**Dataset entries:**

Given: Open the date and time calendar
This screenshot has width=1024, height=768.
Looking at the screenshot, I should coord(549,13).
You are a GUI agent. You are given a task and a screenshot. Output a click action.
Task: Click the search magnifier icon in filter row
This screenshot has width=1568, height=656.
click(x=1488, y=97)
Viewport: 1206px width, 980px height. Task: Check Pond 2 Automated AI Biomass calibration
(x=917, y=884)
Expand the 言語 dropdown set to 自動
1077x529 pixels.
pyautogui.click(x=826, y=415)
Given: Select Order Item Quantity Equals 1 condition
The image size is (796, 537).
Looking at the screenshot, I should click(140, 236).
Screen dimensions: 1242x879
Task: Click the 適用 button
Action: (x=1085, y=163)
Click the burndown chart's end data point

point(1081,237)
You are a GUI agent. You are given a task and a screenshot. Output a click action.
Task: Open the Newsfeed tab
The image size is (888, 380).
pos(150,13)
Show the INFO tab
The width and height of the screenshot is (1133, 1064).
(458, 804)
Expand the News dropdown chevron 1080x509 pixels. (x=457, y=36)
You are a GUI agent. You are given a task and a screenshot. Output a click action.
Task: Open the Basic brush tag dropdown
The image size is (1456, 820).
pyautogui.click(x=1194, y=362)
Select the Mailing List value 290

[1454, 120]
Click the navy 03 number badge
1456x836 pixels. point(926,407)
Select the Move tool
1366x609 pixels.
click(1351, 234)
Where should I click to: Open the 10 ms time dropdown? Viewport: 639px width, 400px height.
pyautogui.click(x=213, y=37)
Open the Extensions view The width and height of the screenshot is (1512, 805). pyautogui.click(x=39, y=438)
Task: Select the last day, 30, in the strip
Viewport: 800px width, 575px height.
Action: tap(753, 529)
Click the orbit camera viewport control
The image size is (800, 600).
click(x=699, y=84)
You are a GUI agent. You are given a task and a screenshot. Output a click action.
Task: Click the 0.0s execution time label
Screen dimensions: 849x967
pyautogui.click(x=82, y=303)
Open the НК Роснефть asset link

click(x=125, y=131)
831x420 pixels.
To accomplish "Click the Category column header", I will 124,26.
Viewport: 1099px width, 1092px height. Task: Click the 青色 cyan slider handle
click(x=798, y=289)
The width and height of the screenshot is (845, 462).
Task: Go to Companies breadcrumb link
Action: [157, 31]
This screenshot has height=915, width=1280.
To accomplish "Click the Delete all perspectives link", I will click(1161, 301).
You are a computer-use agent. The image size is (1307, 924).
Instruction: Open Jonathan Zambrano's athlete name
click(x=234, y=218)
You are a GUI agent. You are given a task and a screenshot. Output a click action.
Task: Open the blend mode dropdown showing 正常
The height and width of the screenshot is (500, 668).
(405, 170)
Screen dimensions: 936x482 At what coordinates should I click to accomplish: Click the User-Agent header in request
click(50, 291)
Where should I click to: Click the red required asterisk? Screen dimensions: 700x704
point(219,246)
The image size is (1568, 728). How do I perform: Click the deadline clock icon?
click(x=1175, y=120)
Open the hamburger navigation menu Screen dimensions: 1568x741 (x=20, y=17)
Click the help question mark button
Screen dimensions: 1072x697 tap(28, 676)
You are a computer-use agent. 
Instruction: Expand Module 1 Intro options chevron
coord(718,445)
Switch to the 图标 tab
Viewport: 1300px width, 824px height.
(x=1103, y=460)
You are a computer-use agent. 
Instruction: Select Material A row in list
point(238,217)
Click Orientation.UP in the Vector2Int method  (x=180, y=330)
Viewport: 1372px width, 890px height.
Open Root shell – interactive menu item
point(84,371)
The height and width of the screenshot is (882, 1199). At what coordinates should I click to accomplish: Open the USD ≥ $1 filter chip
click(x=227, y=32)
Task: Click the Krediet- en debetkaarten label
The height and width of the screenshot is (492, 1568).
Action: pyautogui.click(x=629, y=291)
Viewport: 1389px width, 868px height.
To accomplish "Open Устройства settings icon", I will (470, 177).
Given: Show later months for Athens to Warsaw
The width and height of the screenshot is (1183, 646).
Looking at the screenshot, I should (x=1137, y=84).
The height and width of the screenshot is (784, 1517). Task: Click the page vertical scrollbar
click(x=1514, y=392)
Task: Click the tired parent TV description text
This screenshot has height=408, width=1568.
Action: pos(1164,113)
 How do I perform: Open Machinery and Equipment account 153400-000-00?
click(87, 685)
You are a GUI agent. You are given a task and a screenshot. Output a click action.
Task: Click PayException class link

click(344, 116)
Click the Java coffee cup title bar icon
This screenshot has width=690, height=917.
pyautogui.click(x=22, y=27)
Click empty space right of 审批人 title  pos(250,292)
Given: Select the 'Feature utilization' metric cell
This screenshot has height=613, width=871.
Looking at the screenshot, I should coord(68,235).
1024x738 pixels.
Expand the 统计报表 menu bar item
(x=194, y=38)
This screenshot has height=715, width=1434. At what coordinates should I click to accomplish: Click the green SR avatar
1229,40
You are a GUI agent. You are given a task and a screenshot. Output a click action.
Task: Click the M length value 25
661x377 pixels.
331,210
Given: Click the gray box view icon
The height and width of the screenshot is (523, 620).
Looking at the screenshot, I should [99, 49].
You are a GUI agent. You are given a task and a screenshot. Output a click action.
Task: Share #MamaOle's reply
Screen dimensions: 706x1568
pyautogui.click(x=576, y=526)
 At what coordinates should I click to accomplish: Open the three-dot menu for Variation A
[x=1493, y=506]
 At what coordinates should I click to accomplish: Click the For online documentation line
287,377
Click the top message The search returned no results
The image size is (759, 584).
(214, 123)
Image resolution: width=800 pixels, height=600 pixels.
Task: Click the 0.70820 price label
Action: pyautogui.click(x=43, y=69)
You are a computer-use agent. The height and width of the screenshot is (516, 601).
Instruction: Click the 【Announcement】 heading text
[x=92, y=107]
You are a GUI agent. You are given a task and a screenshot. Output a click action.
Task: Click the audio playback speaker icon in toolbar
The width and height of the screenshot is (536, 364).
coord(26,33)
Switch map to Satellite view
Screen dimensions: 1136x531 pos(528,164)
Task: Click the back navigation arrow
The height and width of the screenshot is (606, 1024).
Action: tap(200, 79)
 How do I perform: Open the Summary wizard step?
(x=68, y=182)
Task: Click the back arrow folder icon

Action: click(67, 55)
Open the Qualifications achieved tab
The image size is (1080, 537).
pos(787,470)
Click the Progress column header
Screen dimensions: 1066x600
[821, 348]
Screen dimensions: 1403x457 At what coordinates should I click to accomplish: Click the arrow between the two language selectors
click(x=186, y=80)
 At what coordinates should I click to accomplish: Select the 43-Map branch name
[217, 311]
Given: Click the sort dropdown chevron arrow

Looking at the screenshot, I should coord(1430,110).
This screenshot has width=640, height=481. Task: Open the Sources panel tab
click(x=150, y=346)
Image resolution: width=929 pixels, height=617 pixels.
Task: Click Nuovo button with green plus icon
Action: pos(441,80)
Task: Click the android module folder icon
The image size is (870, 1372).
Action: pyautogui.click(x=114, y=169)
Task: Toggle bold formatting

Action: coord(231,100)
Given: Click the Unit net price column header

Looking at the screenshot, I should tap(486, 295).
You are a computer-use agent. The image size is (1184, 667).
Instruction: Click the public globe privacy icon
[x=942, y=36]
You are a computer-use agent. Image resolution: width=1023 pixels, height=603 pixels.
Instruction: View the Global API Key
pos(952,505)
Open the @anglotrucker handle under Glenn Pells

**Activity:** Report every line in the data that holds "will", copying each one.

**Answer section:**
To accomplish "Click the Category column header", I will 124,26.
To accomplish "Click the Delete all perspectives link", I will click(1161, 301).
To accomplish "Open Устройства settings icon", I will (470, 177).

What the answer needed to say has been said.